Abstract: In a pioneering series of essays, Hibbitts (1992) discusses the idea of performative cultures and draws attention to the importance of public ceremonies and rituals in establishing agreements and contracts in preliterate societies. He suggests that the presence and participation of an audience is critical in this regard, serving to secure the legitimacy of agreements and contracts. In contemporary society, contracts are largely established through documentation, yet there remain examples where the presence of an audience remains critical to the legitimacy of formal agreements.
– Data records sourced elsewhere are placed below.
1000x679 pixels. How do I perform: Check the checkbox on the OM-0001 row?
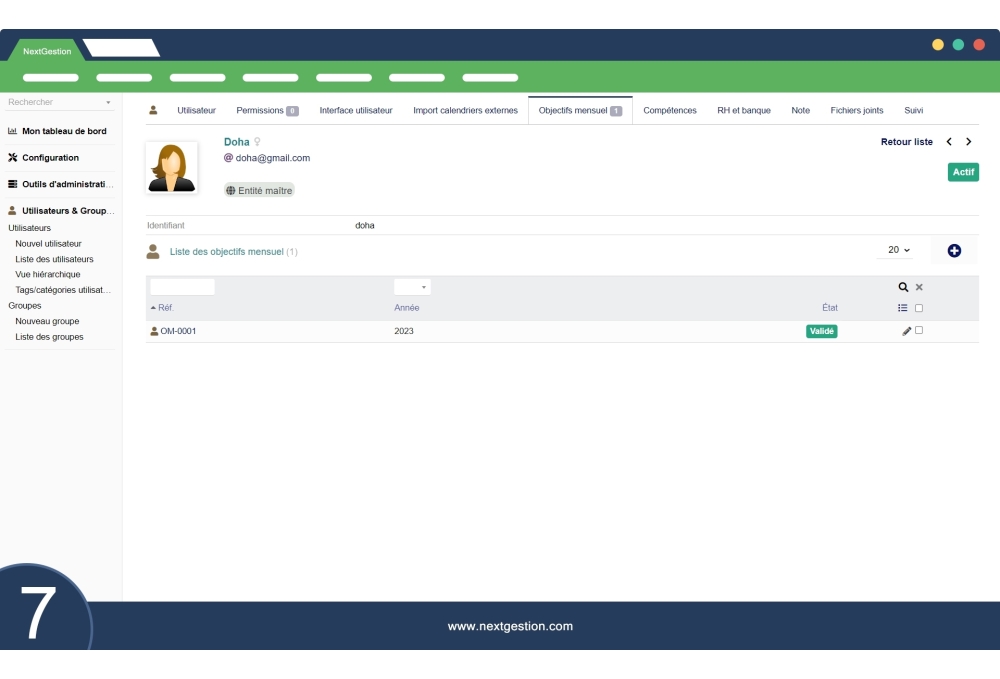(x=917, y=331)
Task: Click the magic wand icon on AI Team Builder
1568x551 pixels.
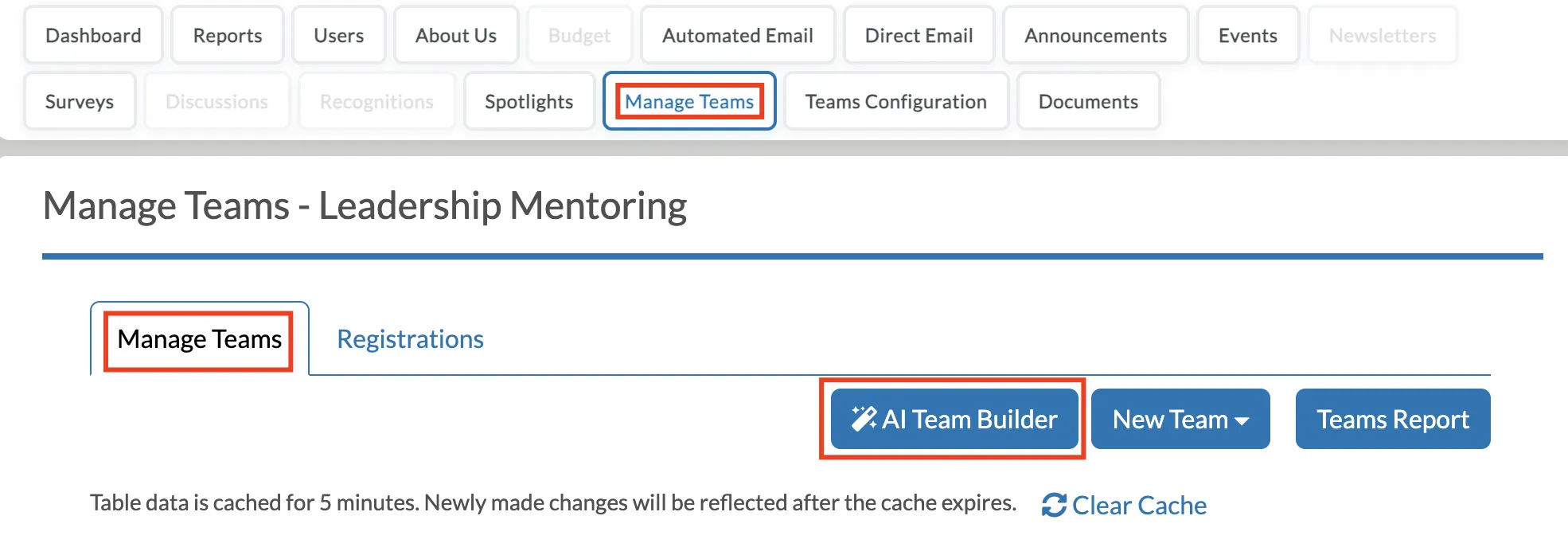Action: tap(864, 419)
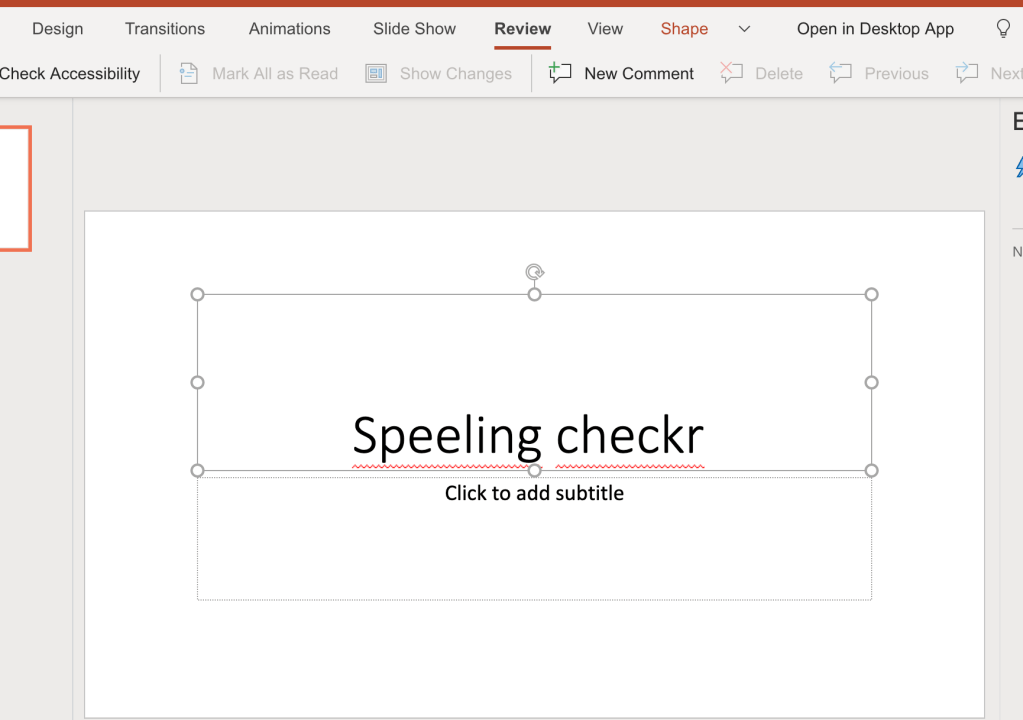Click the Mark All as Read icon
The image size is (1023, 720).
click(189, 73)
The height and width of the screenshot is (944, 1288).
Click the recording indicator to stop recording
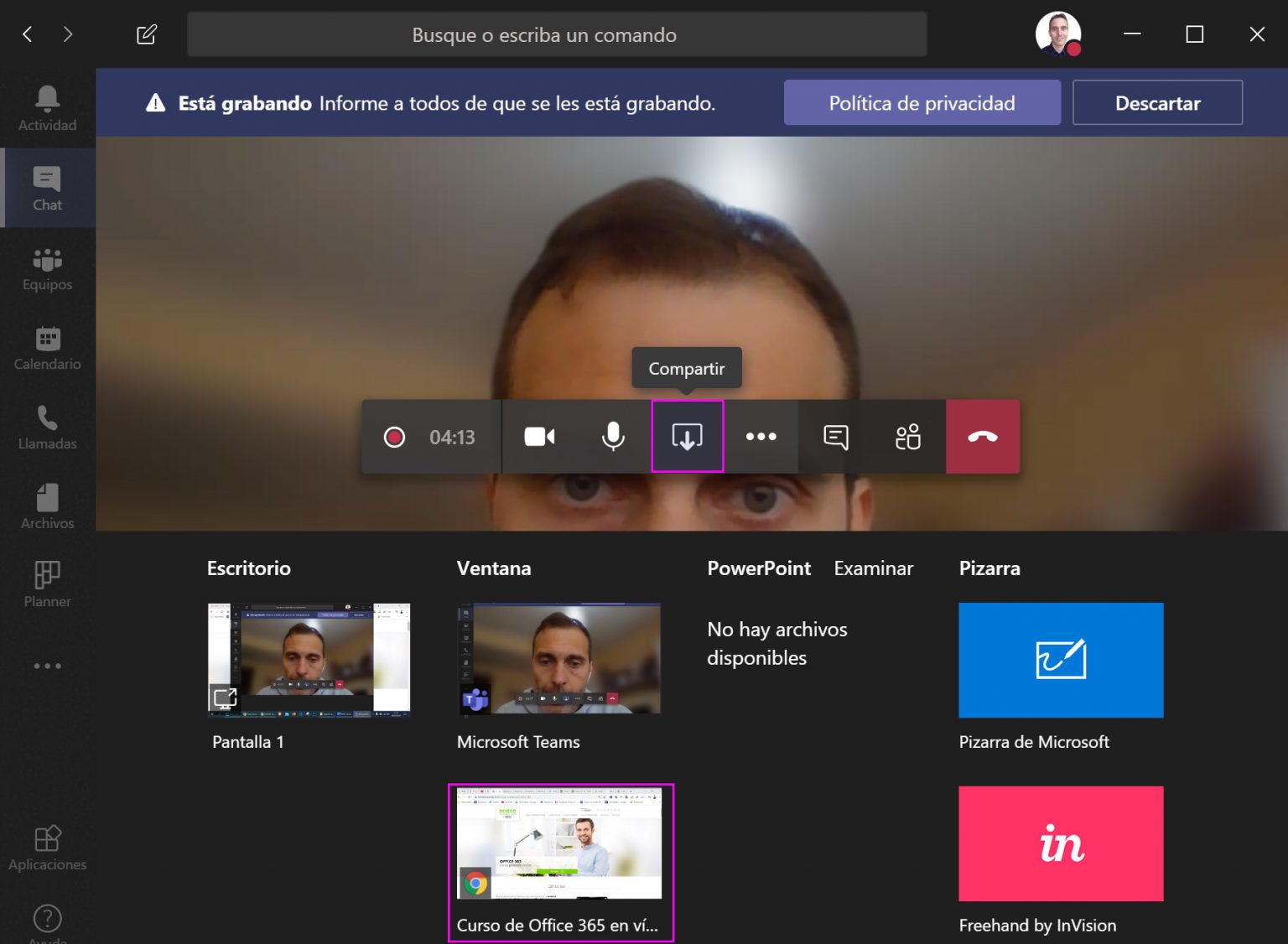coord(394,436)
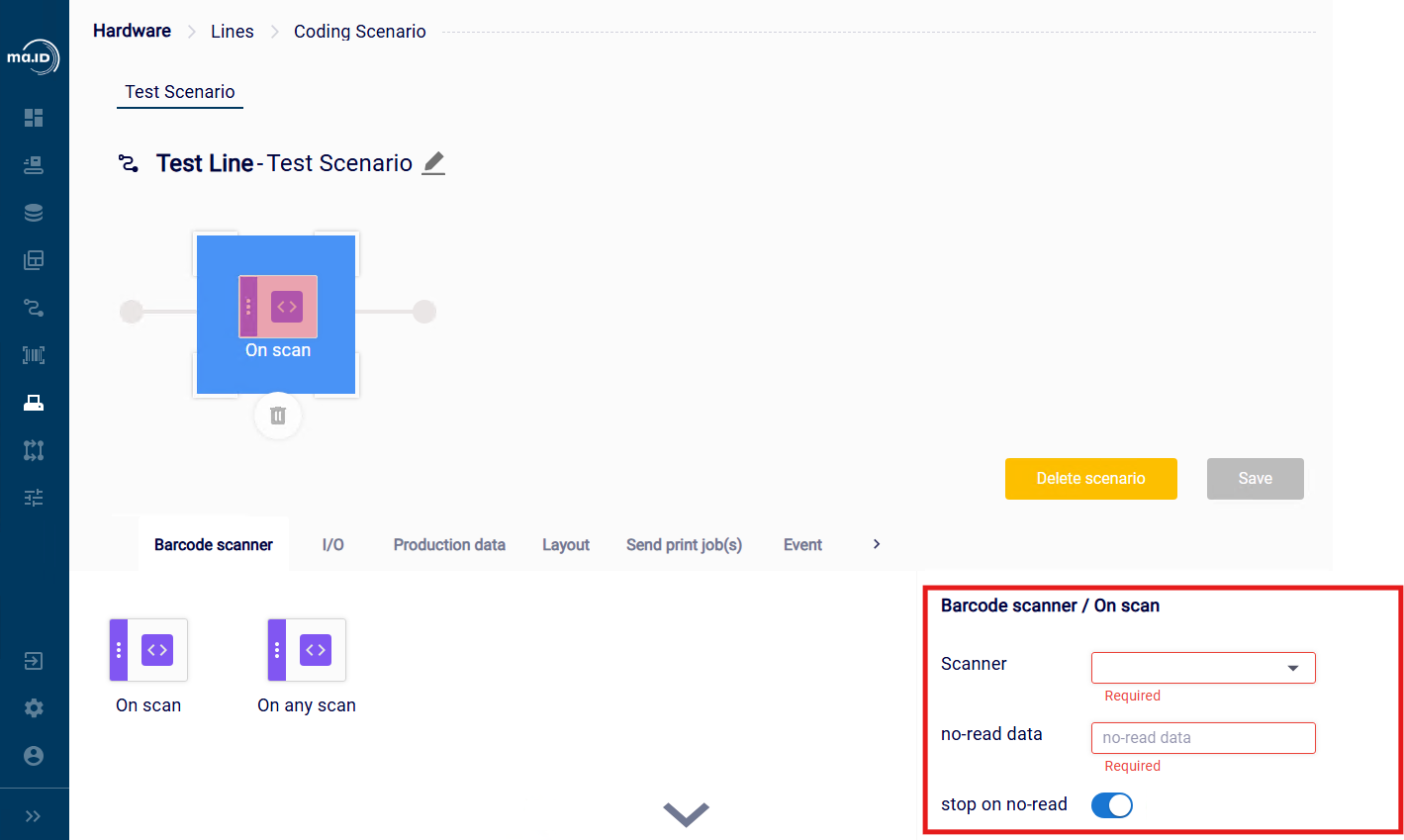Show more tabs with right arrow

(x=877, y=544)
In the paper, we address auctions and explore the ways in which valuation and exchange of goods is secured through the presence and participation of an audience. We consider the ways in which auctioneers render visible, transparent, the process and participation of bidding and enable the audience to seemingly witness and thereby legitimise transactions. In addressing the interaction that arises within the auction, we touch on matters of impression management and how the audience can be encouraged to warrant transactions that do not necessarily involve the forms of open competition believed to be characteristic of the auction process. The paper will include the presentation of videorecordings of auctions of fine art and antiques.

About the Speaker: Christian Heath is Professor at King’s College London and leads the Work, Interaction and Technology research group. He specialises in fine grained, video-based studies of social interaction and is currently undertaking research in settings that include operating theatres, control centres, and museums and galleries. He is a Fellow of the Academy of the Social Sciences (AcSS) and was recently given the EUSSET-IISI Lifetime Achievement Award for an outstanding contribution to the fields of Computing and Informatics. His publications include: The Dynamics of Auction (Cambridge: ISCA Best Book Award), Video and Qualitative Research (Sage) and Technology in Action (Cambridge).